[Opening EXCERPTED RECORDS section]
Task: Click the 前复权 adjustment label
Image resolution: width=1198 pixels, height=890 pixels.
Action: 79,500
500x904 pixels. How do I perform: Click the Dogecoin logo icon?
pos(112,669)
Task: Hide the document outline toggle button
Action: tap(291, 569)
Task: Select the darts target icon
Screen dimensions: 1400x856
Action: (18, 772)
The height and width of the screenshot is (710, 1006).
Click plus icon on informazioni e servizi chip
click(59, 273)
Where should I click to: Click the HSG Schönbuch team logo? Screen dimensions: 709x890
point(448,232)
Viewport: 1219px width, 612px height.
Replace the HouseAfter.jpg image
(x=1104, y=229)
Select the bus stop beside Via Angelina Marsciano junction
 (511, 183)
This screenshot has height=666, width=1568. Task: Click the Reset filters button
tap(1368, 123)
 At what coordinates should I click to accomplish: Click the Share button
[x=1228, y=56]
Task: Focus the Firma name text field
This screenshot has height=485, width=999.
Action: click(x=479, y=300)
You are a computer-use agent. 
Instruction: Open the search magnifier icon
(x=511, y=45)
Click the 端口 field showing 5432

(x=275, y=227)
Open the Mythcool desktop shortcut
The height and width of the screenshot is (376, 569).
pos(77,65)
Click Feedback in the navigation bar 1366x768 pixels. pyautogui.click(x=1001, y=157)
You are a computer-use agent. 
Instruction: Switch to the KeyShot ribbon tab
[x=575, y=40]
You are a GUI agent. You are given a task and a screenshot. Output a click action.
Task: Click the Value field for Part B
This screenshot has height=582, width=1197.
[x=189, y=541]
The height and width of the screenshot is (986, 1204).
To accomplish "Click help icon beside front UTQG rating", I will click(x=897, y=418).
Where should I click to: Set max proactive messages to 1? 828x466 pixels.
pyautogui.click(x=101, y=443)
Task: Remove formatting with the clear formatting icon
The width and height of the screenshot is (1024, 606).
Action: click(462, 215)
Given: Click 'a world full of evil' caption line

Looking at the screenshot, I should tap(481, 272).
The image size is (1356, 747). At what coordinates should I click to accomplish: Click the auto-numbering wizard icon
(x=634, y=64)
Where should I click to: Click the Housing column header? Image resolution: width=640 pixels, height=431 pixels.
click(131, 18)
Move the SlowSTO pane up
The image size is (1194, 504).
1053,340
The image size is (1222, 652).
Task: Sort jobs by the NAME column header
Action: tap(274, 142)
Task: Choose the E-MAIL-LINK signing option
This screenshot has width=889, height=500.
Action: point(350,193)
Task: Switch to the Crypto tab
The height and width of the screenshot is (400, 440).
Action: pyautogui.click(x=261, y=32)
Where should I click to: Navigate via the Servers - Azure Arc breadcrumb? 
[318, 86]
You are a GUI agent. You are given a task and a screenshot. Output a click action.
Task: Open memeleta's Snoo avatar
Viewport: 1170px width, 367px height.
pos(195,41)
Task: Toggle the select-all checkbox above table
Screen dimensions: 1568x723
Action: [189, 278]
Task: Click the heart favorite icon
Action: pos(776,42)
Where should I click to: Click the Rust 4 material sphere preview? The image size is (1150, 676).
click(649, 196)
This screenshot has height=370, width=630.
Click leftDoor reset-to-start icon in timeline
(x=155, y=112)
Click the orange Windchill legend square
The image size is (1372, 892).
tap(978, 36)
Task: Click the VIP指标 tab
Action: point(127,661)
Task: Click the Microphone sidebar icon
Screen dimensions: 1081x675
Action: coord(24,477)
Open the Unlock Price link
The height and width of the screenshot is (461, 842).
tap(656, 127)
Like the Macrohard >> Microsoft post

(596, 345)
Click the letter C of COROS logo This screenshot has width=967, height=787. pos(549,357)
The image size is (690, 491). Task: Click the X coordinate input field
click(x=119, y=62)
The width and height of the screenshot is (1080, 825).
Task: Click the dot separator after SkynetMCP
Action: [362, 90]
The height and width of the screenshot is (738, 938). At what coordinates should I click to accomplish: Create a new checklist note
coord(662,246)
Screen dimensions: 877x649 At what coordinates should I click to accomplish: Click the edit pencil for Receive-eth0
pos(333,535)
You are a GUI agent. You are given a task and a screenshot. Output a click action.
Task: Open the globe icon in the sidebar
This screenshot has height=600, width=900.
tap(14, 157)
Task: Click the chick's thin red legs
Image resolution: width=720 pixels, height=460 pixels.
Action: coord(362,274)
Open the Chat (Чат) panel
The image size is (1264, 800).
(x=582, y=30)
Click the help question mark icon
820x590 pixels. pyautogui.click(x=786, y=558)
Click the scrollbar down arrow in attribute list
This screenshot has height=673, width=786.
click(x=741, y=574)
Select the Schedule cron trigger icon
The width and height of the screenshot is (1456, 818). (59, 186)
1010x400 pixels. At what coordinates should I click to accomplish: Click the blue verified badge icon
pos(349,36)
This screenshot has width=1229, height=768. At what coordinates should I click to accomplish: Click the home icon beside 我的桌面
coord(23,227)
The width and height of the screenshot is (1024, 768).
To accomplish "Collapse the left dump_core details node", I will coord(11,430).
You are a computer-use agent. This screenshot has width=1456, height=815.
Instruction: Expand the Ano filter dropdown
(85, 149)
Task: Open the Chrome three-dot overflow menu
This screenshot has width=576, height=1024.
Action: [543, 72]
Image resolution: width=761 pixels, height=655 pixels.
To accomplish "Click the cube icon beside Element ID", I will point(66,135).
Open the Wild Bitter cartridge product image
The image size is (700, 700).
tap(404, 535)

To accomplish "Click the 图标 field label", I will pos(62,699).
[Closing EXCERPTED RECORDS section]
- THE PROBLEM
Copy out each record from above, exactly.

- OUTPUT OF THE TASK
Task: Click the 前复权 adjustment label
Image resolution: width=1198 pixels, height=890 pixels.
Action: 79,500
500x904 pixels. How do I perform: Click the Dogecoin logo icon?
pos(112,669)
Task: Hide the document outline toggle button
Action: tap(291, 569)
Task: Select the darts target icon
Screen dimensions: 1400x856
Action: (18, 772)
The height and width of the screenshot is (710, 1006).
Click plus icon on informazioni e servizi chip
click(59, 273)
Where should I click to: Click the HSG Schönbuch team logo? Screen dimensions: 709x890
point(448,232)
Viewport: 1219px width, 612px height.
Replace the HouseAfter.jpg image
(x=1104, y=229)
Select the bus stop beside Via Angelina Marsciano junction
 (511, 183)
This screenshot has height=666, width=1568. Task: Click the Reset filters button
tap(1368, 123)
 At what coordinates should I click to accomplish: Click the Share button
[x=1228, y=56]
Task: Focus the Firma name text field
This screenshot has height=485, width=999.
Action: click(x=479, y=300)
You are a computer-use agent. 
Instruction: Open the search magnifier icon
(x=511, y=45)
Click the 端口 field showing 5432

(x=275, y=227)
Open the Mythcool desktop shortcut
The height and width of the screenshot is (376, 569).
pos(77,65)
Click Feedback in the navigation bar 1366x768 pixels. pyautogui.click(x=1001, y=157)
You are a computer-use agent. 
Instruction: Switch to the KeyShot ribbon tab
[x=575, y=40]
You are a GUI agent. You are given a task and a screenshot. Output a click action.
Task: Click the Value field for Part B
This screenshot has height=582, width=1197.
[x=189, y=541]
The height and width of the screenshot is (986, 1204).
To accomplish "Click help icon beside front UTQG rating", I will click(x=897, y=418).
Where should I click to: Set max proactive messages to 1? 828x466 pixels.
pyautogui.click(x=101, y=443)
Task: Remove formatting with the clear formatting icon
The width and height of the screenshot is (1024, 606).
Action: click(462, 215)
Given: Click 'a world full of evil' caption line

Looking at the screenshot, I should tap(481, 272).
The image size is (1356, 747). At what coordinates should I click to accomplish: Click the auto-numbering wizard icon
(x=634, y=64)
Where should I click to: Click the Housing column header? Image resolution: width=640 pixels, height=431 pixels.
click(131, 18)
Move the SlowSTO pane up
The image size is (1194, 504).
1053,340
The image size is (1222, 652).
Task: Sort jobs by the NAME column header
Action: tap(274, 142)
Task: Choose the E-MAIL-LINK signing option
This screenshot has width=889, height=500.
Action: point(350,193)
Task: Switch to the Crypto tab
The height and width of the screenshot is (400, 440).
Action: pyautogui.click(x=261, y=32)
Where should I click to: Navigate via the Servers - Azure Arc breadcrumb? 
[318, 86]
You are a GUI agent. You are given a task and a screenshot. Output a click action.
Task: Open memeleta's Snoo avatar
Viewport: 1170px width, 367px height.
pos(195,41)
Task: Toggle the select-all checkbox above table
Screen dimensions: 1568x723
Action: [189, 278]
Task: Click the heart favorite icon
Action: pos(776,42)
Where should I click to: Click the Rust 4 material sphere preview? The image size is (1150, 676).
click(649, 196)
This screenshot has height=370, width=630.
Click leftDoor reset-to-start icon in timeline
(x=155, y=112)
Click the orange Windchill legend square
The image size is (1372, 892).
tap(978, 36)
Task: Click the VIP指标 tab
Action: point(127,661)
Task: Click the Microphone sidebar icon
Screen dimensions: 1081x675
Action: coord(24,477)
Open the Unlock Price link
The height and width of the screenshot is (461, 842).
tap(656, 127)
Like the Macrohard >> Microsoft post

(596, 345)
Click the letter C of COROS logo This screenshot has width=967, height=787. pos(549,357)
The image size is (690, 491). Task: Click the X coordinate input field
click(x=119, y=62)
The width and height of the screenshot is (1080, 825).
Task: Click the dot separator after SkynetMCP
Action: [362, 90]
The height and width of the screenshot is (738, 938). At what coordinates should I click to accomplish: Create a new checklist note
coord(662,246)
Screen dimensions: 877x649 At what coordinates should I click to accomplish: Click the edit pencil for Receive-eth0
pos(333,535)
You are a GUI agent. You are given a task and a screenshot. Output a click action.
Task: Open the globe icon in the sidebar
This screenshot has height=600, width=900.
tap(14, 157)
Task: Click the chick's thin red legs
Image resolution: width=720 pixels, height=460 pixels.
Action: coord(362,274)
Open the Chat (Чат) panel
The image size is (1264, 800).
(x=582, y=30)
Click the help question mark icon
820x590 pixels. pyautogui.click(x=786, y=558)
Click the scrollbar down arrow in attribute list
This screenshot has height=673, width=786.
click(x=741, y=574)
Select the Schedule cron trigger icon
The width and height of the screenshot is (1456, 818). (59, 186)
1010x400 pixels. At what coordinates should I click to accomplish: Click the blue verified badge icon
pos(349,36)
This screenshot has width=1229, height=768. At what coordinates should I click to accomplish: Click the home icon beside 我的桌面
coord(23,227)
The width and height of the screenshot is (1024, 768).
To accomplish "Collapse the left dump_core details node", I will coord(11,430).
You are a computer-use agent. This screenshot has width=1456, height=815.
Instruction: Expand the Ano filter dropdown
(85, 149)
Task: Open the Chrome three-dot overflow menu
This screenshot has width=576, height=1024.
Action: [543, 72]
Image resolution: width=761 pixels, height=655 pixels.
To accomplish "Click the cube icon beside Element ID", I will point(66,135).
Open the Wild Bitter cartridge product image
The image size is (700, 700).
tap(404, 535)

To accomplish "Click the 图标 field label", I will pos(62,699).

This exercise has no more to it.